To do => Exactly as they appear below, repeat the lines from the one with "Where should I click to: Click" through the one with "Where should I click to: Jump", and no others.

Data to use =>
"""
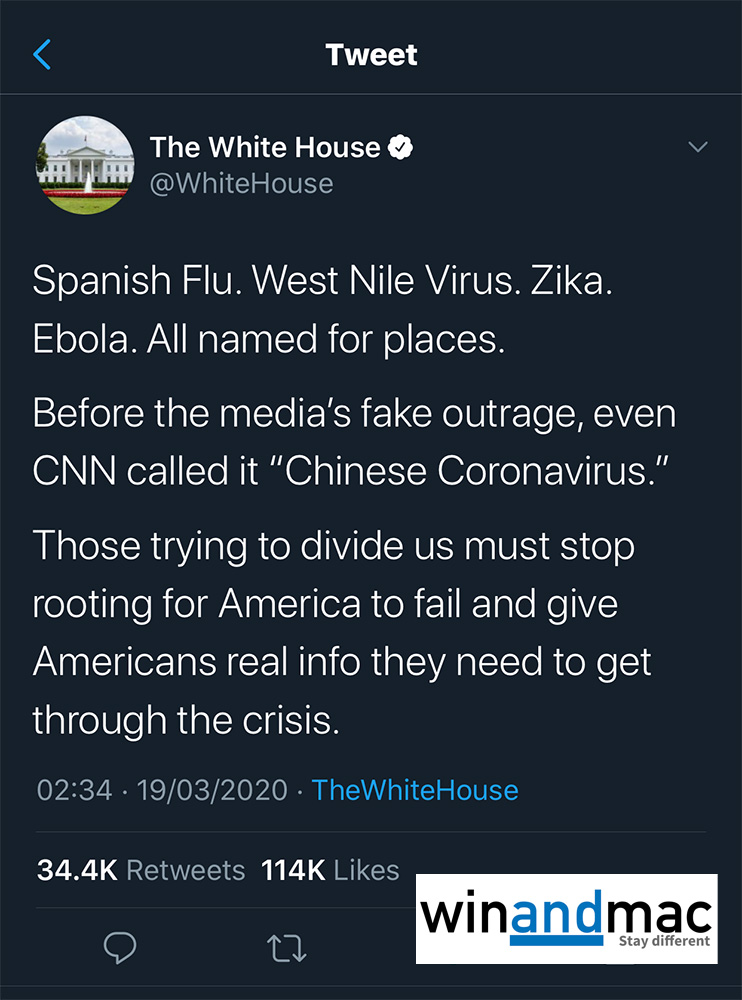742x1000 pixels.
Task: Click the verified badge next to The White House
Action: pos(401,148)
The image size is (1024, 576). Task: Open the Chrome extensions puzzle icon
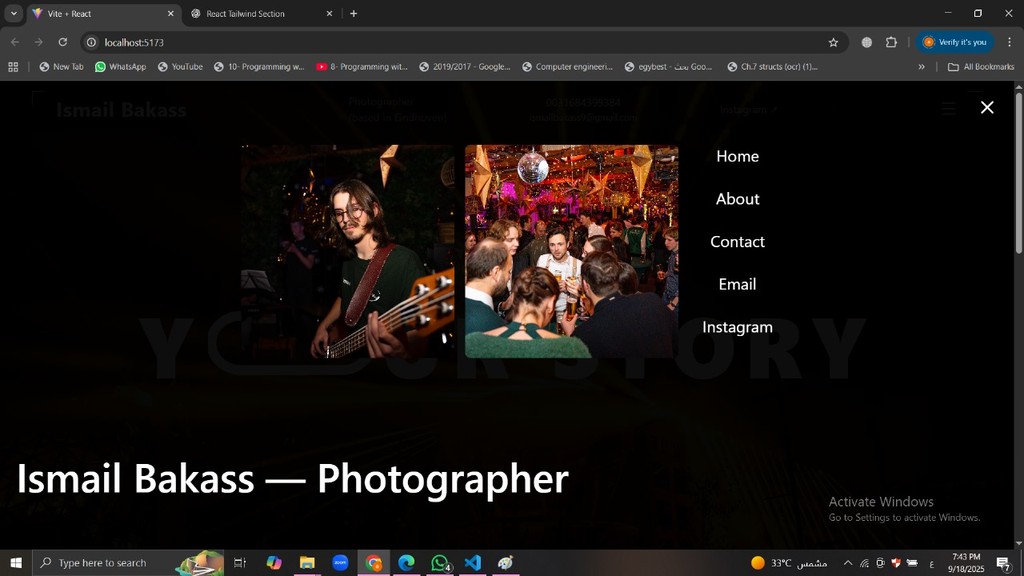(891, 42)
"""
"""
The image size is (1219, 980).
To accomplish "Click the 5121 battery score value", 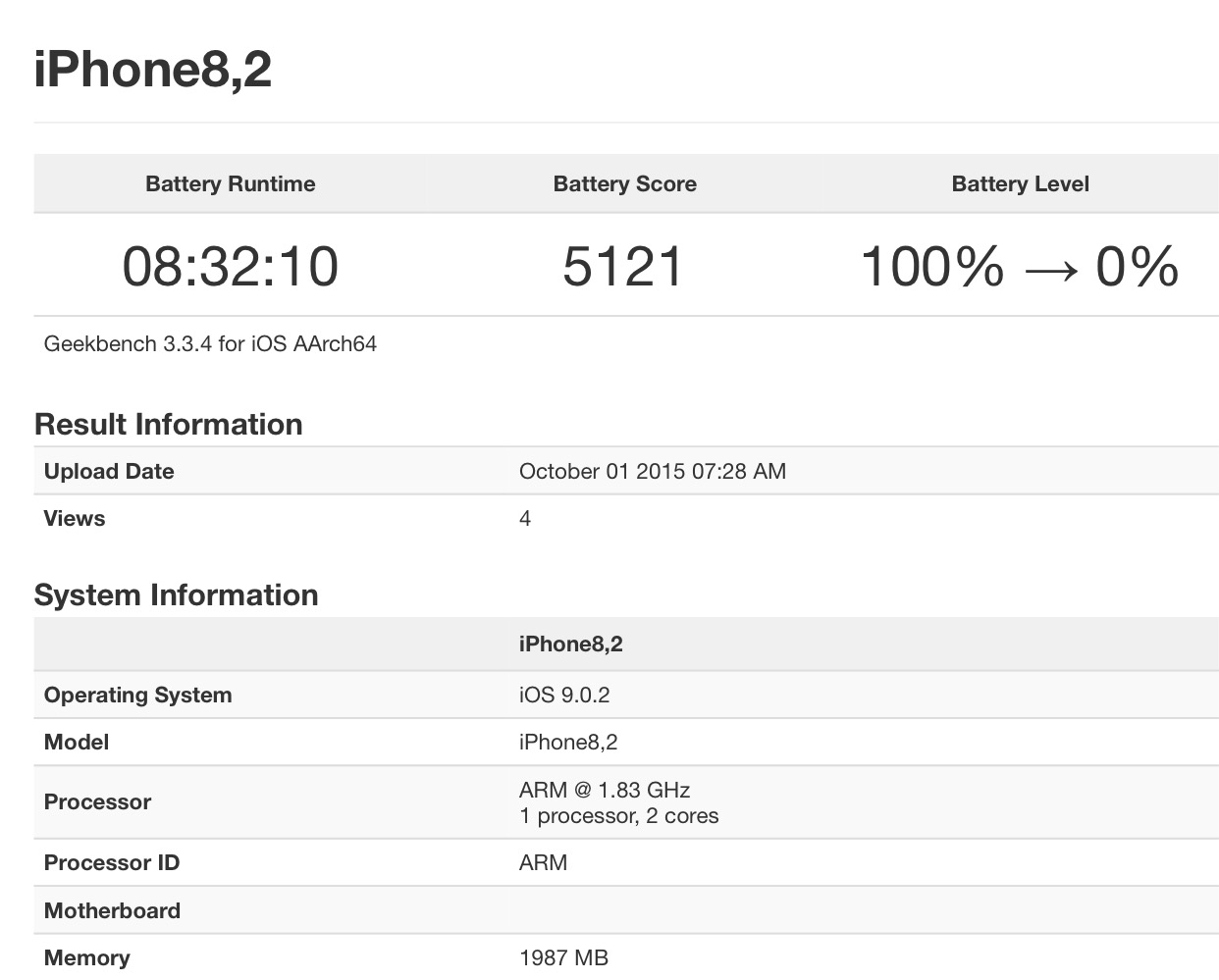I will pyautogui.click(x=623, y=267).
"""
"""
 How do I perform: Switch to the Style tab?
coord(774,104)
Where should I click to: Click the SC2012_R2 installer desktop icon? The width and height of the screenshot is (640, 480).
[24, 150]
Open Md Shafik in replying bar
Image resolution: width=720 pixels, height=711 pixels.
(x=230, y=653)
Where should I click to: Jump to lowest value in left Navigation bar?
"""
Output for this exercise =>
Where should I click to: Click the SC2012_R2 installer desktop icon? The width and height of the screenshot is (640, 480).
[24, 150]
Open Md Shafik in replying bar
Image resolution: width=720 pixels, height=711 pixels.
(x=230, y=653)
Where should I click to: Jump to lowest value in left Navigation bar?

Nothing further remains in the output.